= Coal in Indonesia =

Coal supplies a large share of energy in Indonesia. The world's largest coal exporter, the country plays a significant role in the global coal market, primarily serving Asian countries such as China, India and Japan.

== History ==

Mining started in 1849.

== Mining and exports ==
As of 2019, Indonesia exported 506 million short tons of coal, making up 32% of the world's coal exports. The country's coal production surged to a record 679 million short tons in 2019, a 12% increase from the previous year. This spike in production led to a drop in prices, prompting the government to set a production cap of 606 million short tons in 2020.
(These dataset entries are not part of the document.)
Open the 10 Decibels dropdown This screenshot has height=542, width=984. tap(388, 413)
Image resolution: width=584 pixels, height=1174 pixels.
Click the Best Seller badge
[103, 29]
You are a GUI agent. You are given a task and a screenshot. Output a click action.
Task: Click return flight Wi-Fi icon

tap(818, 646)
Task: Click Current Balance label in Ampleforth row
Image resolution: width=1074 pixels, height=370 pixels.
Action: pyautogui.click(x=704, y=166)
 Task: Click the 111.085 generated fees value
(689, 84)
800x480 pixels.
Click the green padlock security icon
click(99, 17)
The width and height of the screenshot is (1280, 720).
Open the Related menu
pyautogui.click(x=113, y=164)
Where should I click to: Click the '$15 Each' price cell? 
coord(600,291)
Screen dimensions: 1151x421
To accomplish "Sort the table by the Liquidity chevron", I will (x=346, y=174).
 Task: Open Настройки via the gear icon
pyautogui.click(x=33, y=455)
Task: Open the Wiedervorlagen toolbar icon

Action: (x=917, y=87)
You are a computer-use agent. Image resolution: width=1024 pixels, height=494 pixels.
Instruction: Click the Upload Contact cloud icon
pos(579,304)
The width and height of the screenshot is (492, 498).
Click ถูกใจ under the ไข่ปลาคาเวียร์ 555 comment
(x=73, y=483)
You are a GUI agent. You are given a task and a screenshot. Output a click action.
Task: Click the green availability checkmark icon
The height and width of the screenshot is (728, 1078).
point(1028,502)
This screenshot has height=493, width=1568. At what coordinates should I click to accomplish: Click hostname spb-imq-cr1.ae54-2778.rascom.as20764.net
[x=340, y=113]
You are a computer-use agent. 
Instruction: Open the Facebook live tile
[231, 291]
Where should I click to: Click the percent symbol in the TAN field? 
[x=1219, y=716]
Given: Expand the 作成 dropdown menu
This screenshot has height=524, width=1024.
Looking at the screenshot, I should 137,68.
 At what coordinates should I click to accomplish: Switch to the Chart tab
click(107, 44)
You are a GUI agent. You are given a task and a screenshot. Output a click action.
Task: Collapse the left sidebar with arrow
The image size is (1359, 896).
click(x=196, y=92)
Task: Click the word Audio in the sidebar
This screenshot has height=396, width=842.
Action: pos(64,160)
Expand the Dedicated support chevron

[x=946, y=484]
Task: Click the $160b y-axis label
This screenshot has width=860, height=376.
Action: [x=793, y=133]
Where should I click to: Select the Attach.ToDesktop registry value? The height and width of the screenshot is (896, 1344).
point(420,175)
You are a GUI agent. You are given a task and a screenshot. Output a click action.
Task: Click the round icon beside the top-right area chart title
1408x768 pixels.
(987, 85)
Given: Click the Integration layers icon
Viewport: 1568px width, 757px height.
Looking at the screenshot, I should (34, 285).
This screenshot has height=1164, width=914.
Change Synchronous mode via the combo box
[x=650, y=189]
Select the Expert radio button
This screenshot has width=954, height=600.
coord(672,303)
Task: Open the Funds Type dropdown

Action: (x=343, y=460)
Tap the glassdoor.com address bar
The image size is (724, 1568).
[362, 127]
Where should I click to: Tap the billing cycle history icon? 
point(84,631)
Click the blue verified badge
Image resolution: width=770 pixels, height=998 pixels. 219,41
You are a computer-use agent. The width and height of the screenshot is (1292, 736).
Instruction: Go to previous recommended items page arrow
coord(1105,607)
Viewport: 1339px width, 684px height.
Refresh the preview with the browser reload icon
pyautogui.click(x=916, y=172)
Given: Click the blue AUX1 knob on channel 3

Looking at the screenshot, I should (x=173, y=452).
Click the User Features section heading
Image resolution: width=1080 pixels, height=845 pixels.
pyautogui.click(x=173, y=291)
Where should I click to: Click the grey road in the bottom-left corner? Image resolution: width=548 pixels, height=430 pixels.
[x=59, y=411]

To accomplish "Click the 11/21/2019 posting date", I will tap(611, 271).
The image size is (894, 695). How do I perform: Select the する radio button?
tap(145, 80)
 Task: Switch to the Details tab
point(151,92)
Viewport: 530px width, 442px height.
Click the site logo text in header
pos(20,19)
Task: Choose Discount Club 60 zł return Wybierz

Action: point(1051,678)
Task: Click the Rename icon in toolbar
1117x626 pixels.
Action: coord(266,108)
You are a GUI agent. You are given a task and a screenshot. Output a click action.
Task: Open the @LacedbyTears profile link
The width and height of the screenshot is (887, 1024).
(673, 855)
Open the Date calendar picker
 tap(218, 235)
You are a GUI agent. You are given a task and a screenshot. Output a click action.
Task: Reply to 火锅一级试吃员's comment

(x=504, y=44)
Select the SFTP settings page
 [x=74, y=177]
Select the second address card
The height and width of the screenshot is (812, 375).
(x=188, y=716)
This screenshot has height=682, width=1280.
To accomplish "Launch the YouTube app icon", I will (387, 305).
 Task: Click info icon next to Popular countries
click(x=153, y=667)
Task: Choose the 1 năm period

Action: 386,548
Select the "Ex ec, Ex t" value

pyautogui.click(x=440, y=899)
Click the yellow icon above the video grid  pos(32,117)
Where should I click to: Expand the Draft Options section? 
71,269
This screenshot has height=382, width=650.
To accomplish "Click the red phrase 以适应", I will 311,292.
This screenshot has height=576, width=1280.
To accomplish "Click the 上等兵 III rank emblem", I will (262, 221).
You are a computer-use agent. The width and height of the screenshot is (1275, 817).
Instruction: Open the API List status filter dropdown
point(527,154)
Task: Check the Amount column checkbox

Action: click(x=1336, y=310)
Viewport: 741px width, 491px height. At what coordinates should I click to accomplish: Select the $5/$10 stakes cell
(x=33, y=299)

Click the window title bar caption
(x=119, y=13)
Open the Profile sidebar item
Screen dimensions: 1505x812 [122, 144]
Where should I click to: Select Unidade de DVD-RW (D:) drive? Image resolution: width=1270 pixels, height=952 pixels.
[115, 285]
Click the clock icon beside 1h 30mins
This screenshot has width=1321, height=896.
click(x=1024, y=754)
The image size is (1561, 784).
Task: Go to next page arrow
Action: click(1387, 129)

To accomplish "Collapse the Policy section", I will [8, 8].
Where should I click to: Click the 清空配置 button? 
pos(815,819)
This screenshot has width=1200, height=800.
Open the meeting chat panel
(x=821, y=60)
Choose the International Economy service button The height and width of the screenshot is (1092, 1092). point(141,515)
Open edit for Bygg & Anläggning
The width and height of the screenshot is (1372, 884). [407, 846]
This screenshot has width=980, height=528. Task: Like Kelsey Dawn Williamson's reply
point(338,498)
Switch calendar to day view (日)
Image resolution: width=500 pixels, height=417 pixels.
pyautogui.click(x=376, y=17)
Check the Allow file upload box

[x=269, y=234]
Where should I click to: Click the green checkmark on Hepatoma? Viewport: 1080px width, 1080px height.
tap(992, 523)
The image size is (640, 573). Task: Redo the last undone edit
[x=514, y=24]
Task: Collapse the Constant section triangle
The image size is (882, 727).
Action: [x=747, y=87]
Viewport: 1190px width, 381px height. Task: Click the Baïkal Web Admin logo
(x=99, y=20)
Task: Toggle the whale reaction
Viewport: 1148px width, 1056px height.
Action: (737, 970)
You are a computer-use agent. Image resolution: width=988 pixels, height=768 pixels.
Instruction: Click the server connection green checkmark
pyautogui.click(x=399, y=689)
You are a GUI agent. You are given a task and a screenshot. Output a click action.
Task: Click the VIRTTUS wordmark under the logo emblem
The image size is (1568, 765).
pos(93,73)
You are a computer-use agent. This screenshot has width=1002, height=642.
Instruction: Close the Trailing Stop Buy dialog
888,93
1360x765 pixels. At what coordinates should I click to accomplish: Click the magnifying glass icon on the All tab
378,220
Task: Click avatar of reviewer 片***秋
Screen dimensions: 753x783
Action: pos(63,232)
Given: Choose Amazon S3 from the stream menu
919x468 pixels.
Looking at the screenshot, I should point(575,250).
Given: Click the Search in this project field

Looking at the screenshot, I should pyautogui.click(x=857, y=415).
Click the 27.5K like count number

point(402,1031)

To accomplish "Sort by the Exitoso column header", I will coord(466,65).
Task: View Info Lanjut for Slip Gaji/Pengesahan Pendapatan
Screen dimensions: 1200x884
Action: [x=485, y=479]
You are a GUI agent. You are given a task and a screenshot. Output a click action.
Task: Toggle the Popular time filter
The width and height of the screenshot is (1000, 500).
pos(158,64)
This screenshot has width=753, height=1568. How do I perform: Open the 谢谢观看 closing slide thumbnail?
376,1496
Domestically, Indonesia implemented a Domestic Market Obligation (DMO), requiring mining companies to allocate 25% of their production for local use at a fixed price of $70 per ton. However, due to a reduction in domestic demand in 2020, the Indonesian Coal Mining Association requested a temporary suspension of the DMO.

Indonesia's coal production reached a record high in 2024, rising from 775 million tonnes in 2023 to 836 million tonnes in 2024. This also exceeded the government's target of 710 million tonnes.

Indonesia's coal reserves are substantial, estimated to last over 80 years, with significant deposits located in South Sumatra, East Kalimantan, and South Kalimantan. The country has been focusing on increasing exploration and production, which grew by approximately 105% from 2010 to 2020, driven by robust demand in Asia.

Indonesia is the world's largest coal exporter. Due to the energy transition and political split between Russia and the West over Ukraine, Russia is increasingly orienting its exports towards Asia, providing stiffer competition for Indonesia.

== Electricity generation ==
As of 2025 the country is building more coal-fired power plants.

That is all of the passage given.